Given information >>
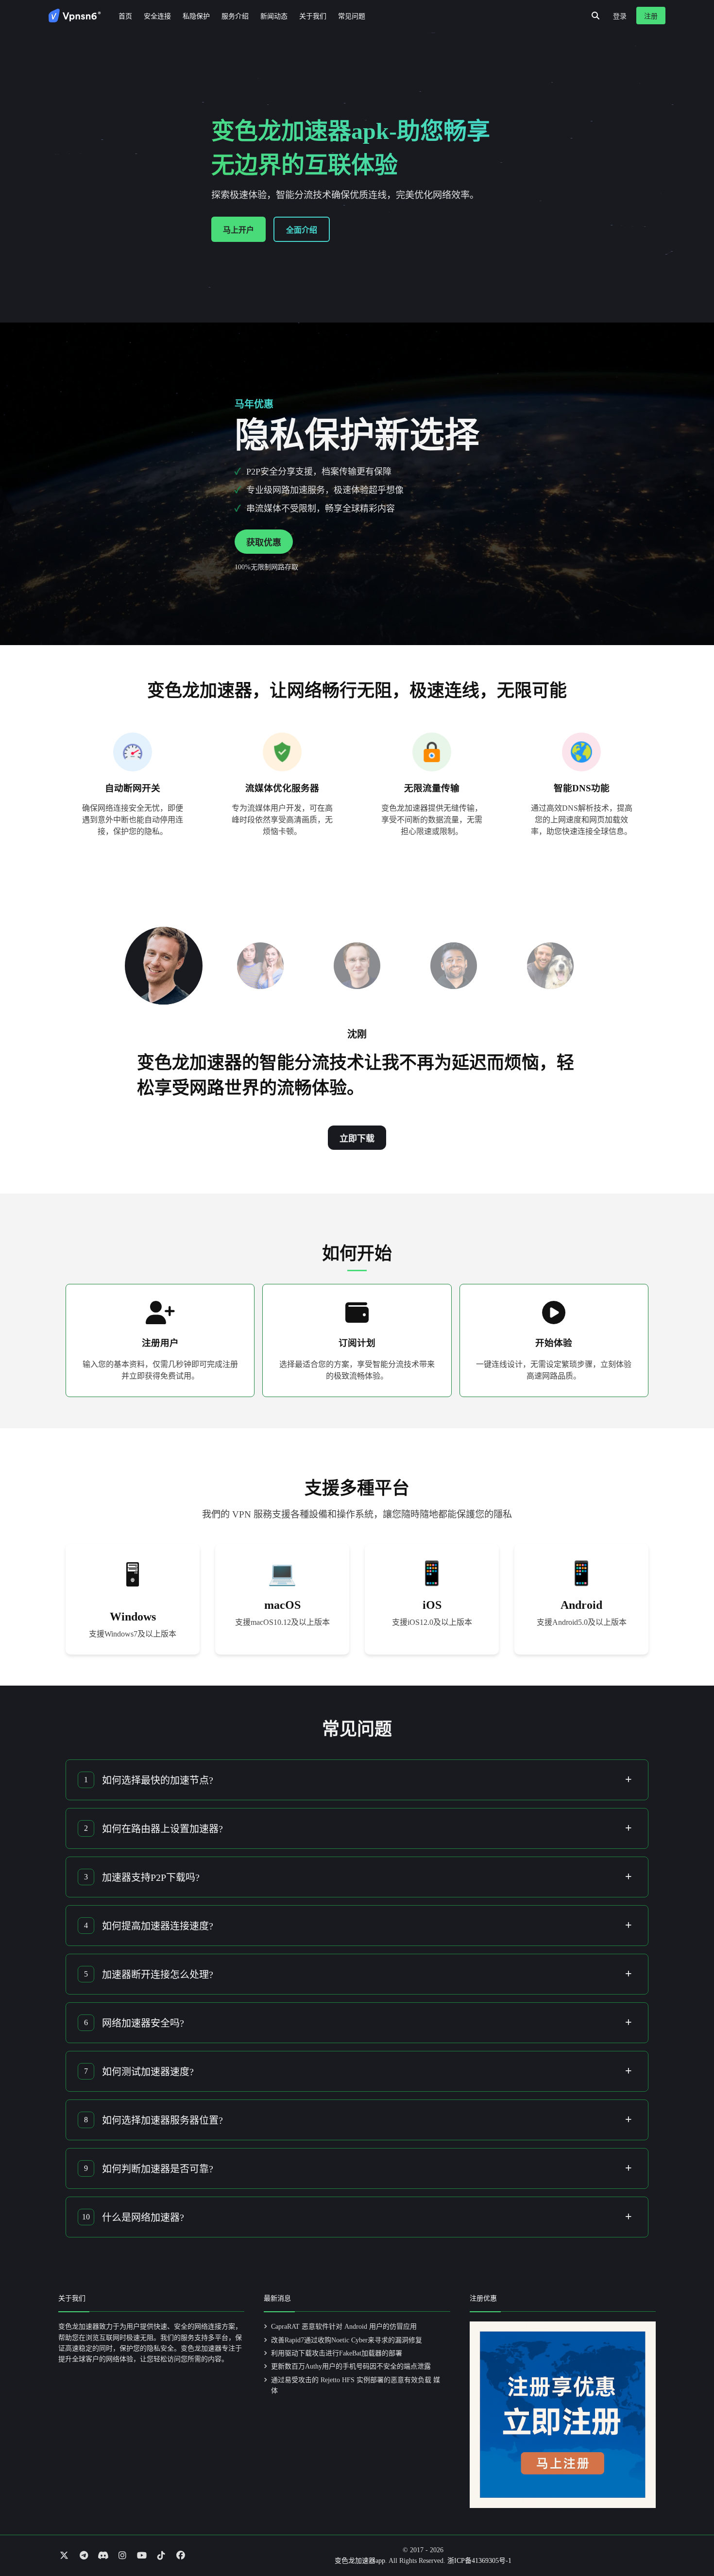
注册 (651, 16)
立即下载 (357, 1138)
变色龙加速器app (360, 2560)
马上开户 (238, 230)
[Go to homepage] (75, 15)
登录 (620, 16)
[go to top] (687, 2541)
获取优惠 (263, 542)
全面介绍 (301, 230)
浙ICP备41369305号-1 (479, 2560)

Problem requirements >> Copy every entry word for word, but omit the pictures.

Response below >>
注册 (651, 16)
立即下载 (357, 1138)
变色龙加速器app (360, 2560)
马上开户 (238, 230)
[Go to homepage] (75, 15)
登录 (620, 16)
[go to top] (687, 2541)
获取优惠 (263, 542)
全面介绍 (301, 230)
浙ICP备41369305号-1 (479, 2560)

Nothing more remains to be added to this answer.